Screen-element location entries
--*--

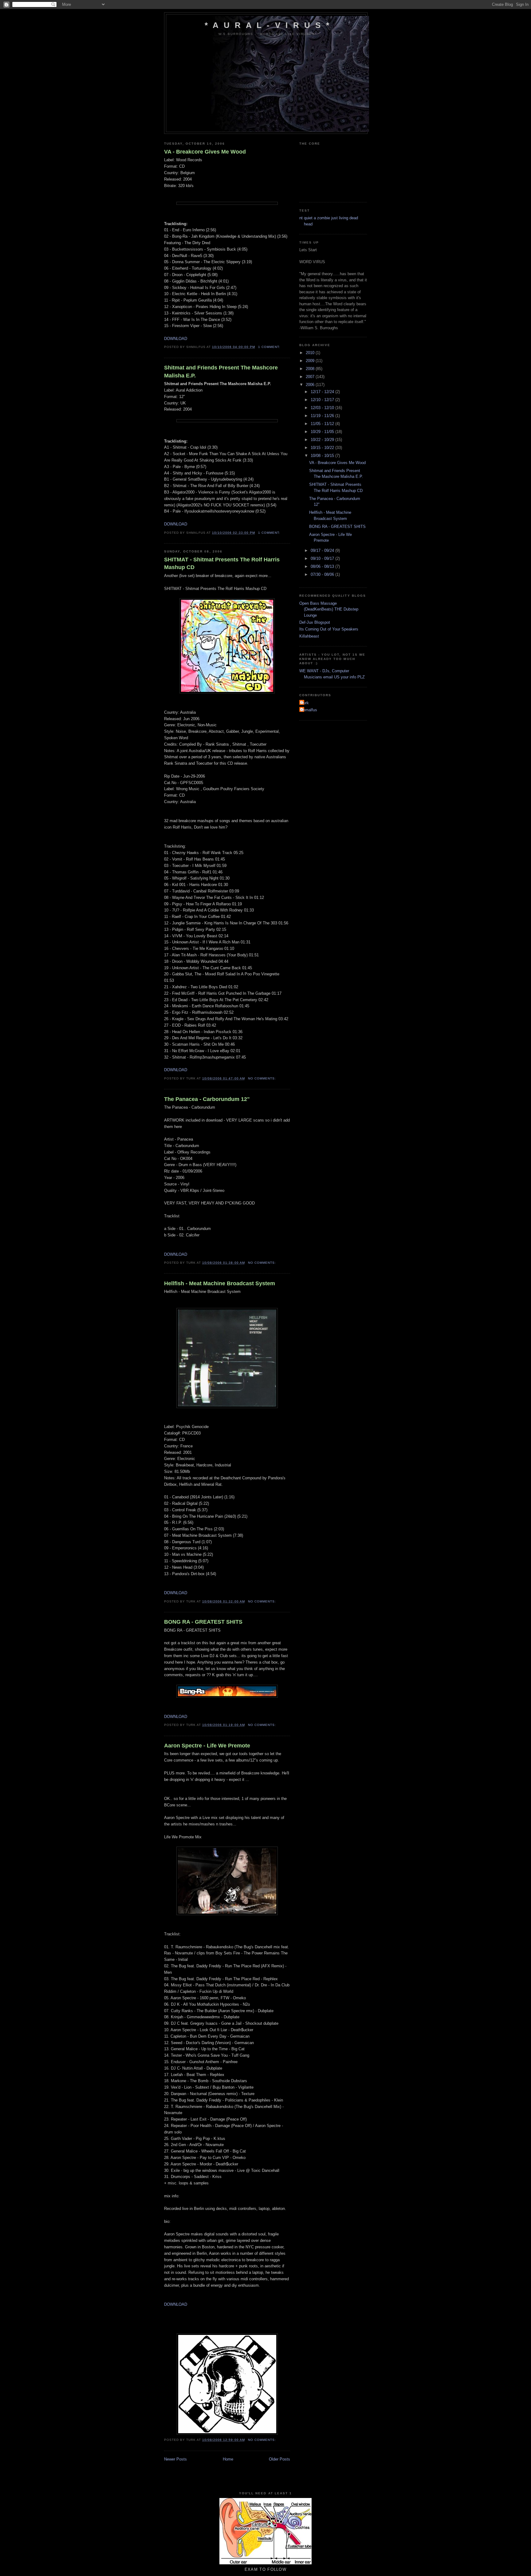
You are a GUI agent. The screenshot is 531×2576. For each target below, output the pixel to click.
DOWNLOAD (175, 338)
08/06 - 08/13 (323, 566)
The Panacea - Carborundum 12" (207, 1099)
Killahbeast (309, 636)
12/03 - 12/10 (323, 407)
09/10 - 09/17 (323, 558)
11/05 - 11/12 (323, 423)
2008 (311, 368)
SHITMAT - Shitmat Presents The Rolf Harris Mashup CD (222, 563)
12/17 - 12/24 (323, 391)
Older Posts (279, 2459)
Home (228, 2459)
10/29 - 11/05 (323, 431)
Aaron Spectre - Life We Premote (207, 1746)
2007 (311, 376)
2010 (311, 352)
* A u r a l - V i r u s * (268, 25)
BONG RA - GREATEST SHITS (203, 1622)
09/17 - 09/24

--*--

## TASK DETAILS
Could you write out, unchanged, every entry from the line containing "12/17 - 12/24 (323, 391)" down to the last entry, including both?

## SOLUTION TO THIS TASK
12/17 - 12/24 (323, 391)
Older Posts (279, 2459)
Home (228, 2459)
10/29 - 11/05 (323, 431)
Aaron Spectre - Life We Premote (207, 1746)
2007 (311, 376)
2010 (311, 352)
* A u r a l - V i r u s * (268, 25)
BONG RA - GREATEST SHITS (203, 1622)
09/17 - 09/24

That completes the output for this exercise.